Perhaps the most interesting thing about this messaging system is the way in which the data is transferred. You can pass any primitive data type (string, number, Boolean, null
, or undefined
) as well as any instance of Object
or Array
that isn’t part of the DOM or the BOM. The tricky part is that the values appears to be passed directly through, such as:
//on page
var worker = new Worker("worker.js");
//receive message from the worker
worker.onmessage = function(event){
alert(event.data.name); //"Nicholas"
};
//send object to the worker
worker.postMessage({ name: "Nicholas" });
//in worker.js
//receive message from the page
self.onmessage = function(event){
//send message back to the page
var name = event.data.name; //comes through fine!
this.postMessage(event.data);
};
This code passes an object back and forth between the page and a web worker. You’ll note that the name
property is accessible in both locations. This gives the appearance that the object is being passed directly through to the worker and then back. In reality, this can’t happen because the worker is in its own detached scope. What actually happens is that the value is serialized as it passes through and then deserialized on the other side. The page and the worker cannot share an object instance, only the data represented in the object. Firefox actually implements this by JSON-encoding the value and then JSON-decoding it on the other side. The end result is that a duplicate of the original data is created.
Better messaging
At first glance, the messaging system seems a bit too simple, with postMessage()

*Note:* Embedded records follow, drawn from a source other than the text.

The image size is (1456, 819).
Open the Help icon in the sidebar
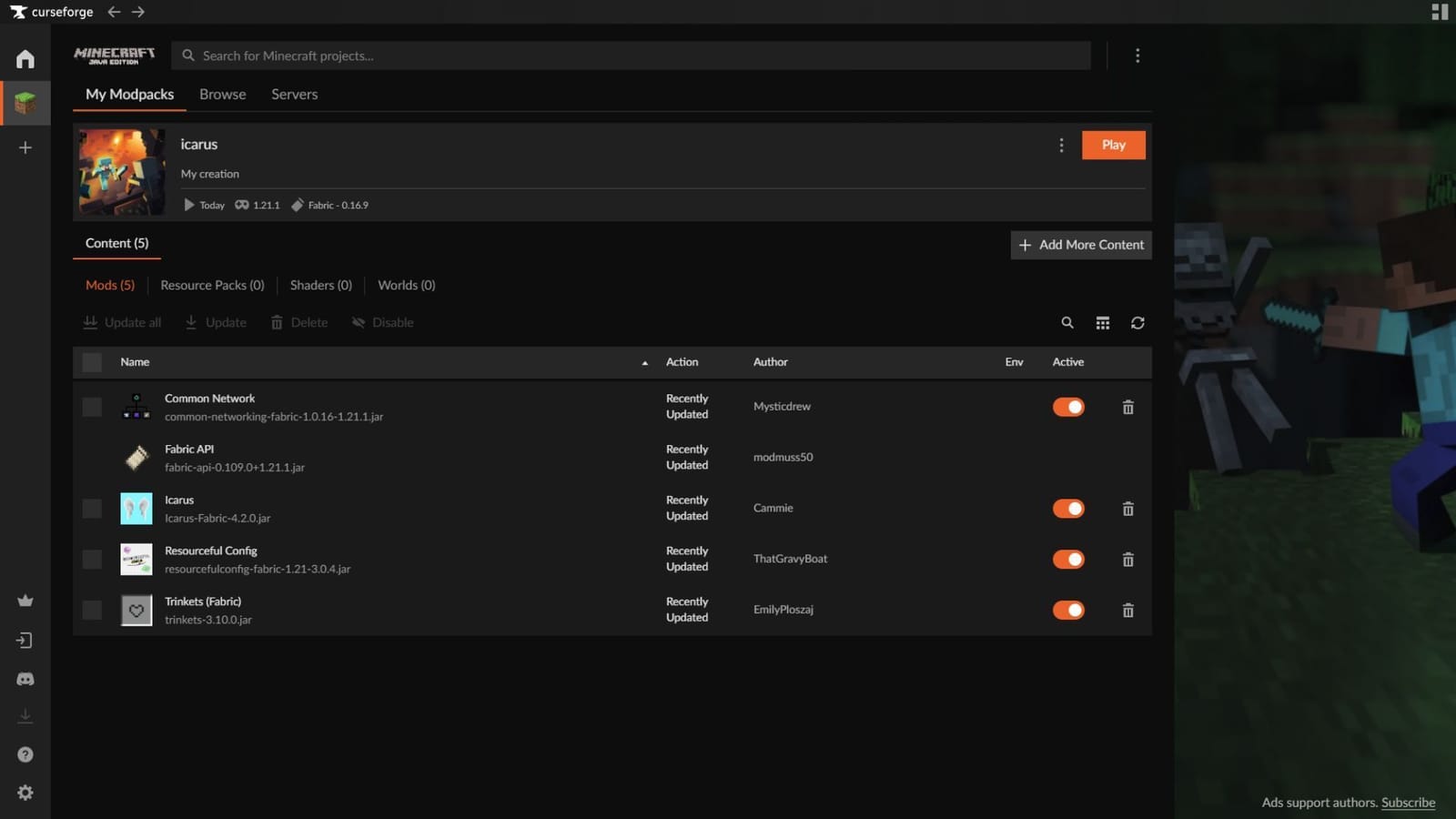[25, 753]
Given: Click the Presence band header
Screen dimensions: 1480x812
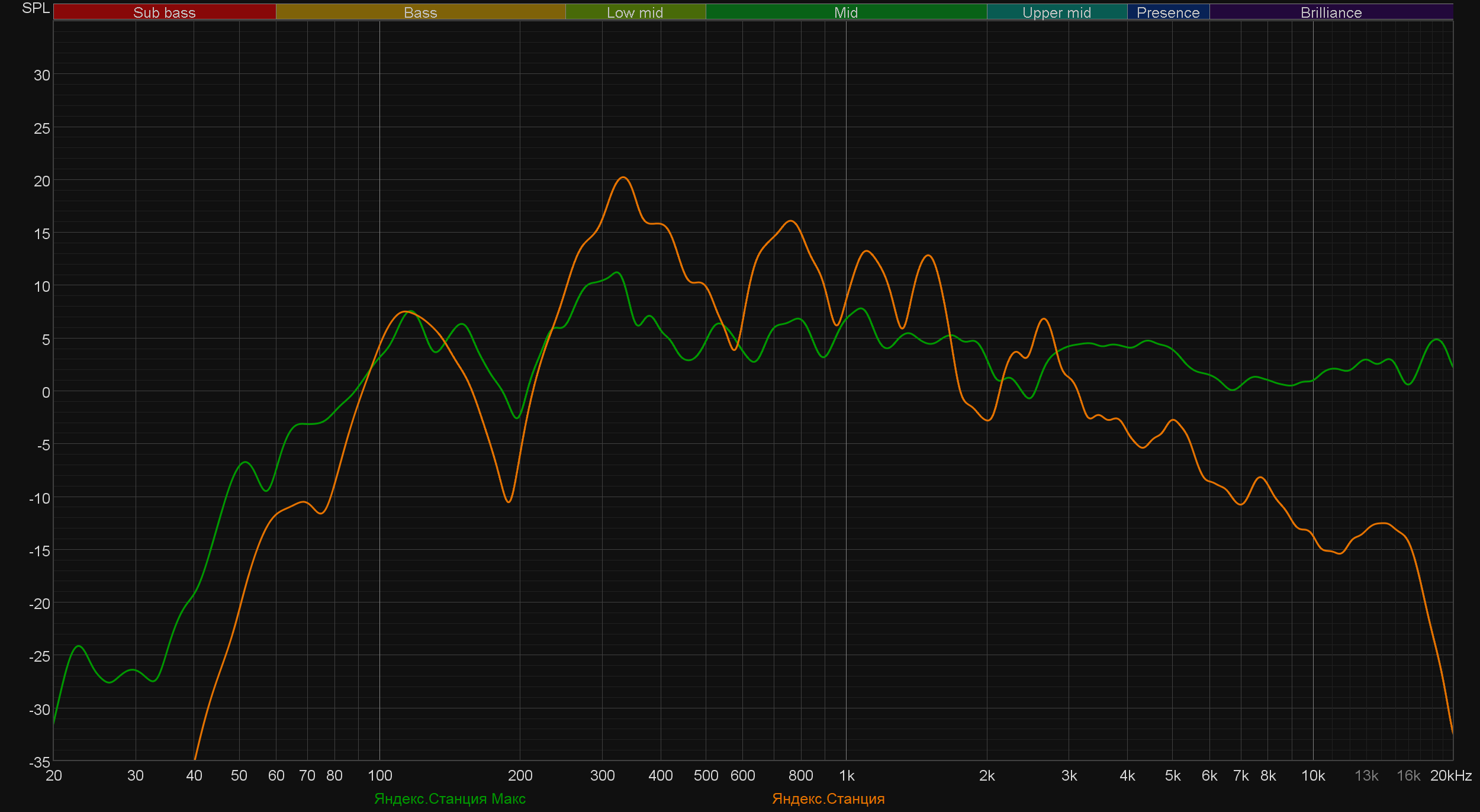Looking at the screenshot, I should tap(1167, 12).
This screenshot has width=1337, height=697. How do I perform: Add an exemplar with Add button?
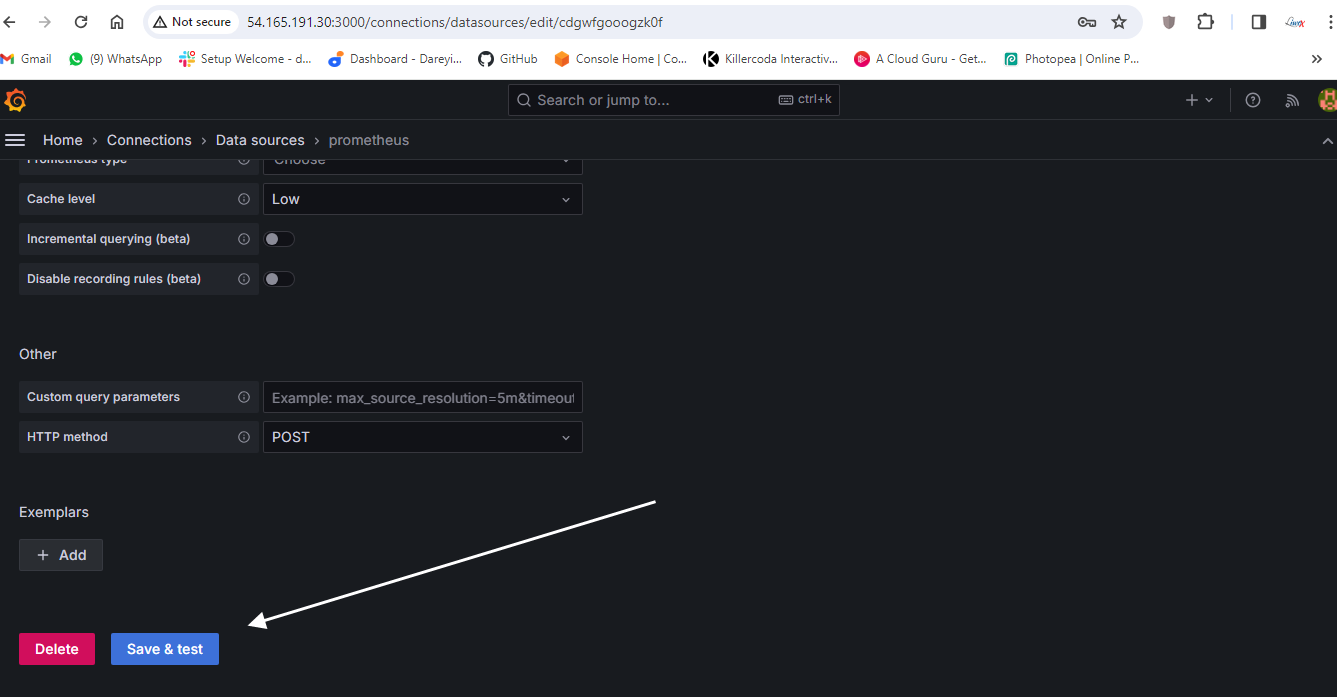click(61, 555)
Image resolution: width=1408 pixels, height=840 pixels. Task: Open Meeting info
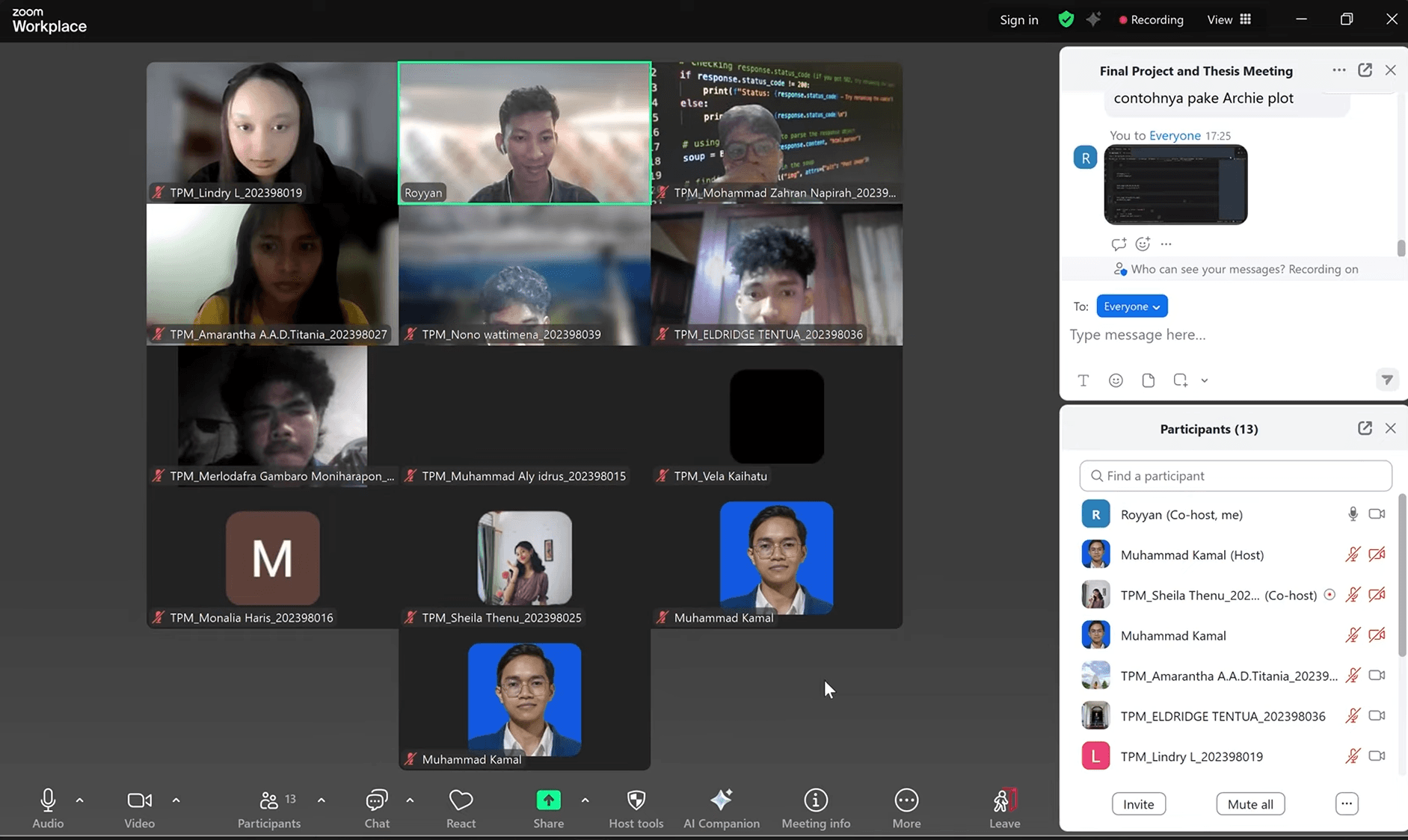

just accepting a single argument to pass through. Passing a primitive value seems to be a poor way of communicating because there’s no context. I’ve now taken to passing objects all the time so I can provide better context as to the reason. Example:
//on page
var worker = new Worker("worker.js");
//send object to the worker
worker.postMessage({
type: "first",
data: "Nicholas"
});
//send object to the worker
worker.postMessage({
type: "last",
data: "Zakas"
});
//in worker.js
//receive message from the page
self.onmessage = function(event){
//determine what to do
switch(event.data.type){
case "first":
//do something
break;
case "last":
//do something else
break;
//and so on...
}
};
By always passing an object with some contextual data, your worker knows what to do with the data it received.
Wrap-up
Workers seem like an interesting feature in browsers that may ultimately prove useful. It’s going to take a while for web developers to full grasp the idea of data-centric JavaScript that can be done in a worker versus DOM-centric JavaScript that cannot. I’m not completely convinced of worker usefulness in most web applications at this point, however. The majority of examples floating out there seem cool but aren’t things that JavaScript will or should be doing in a web application. I haven’t yet come across an instance where I’ve said, “oh man, if only web workers were widely supported, this would be easy,” and so I wonder if that day will come or if workers will be relegated to the domain of proofs-of-concept without practical applications.
Disclaimer: Any viewpoints and opinions expressed in this article are those of Nicholas C. Zakas and do not, in any way, reflect those of my employer, my colleagues, Wrox Publishing, O'Reilly Publishing, or anyone else. I speak only for myself, not for them.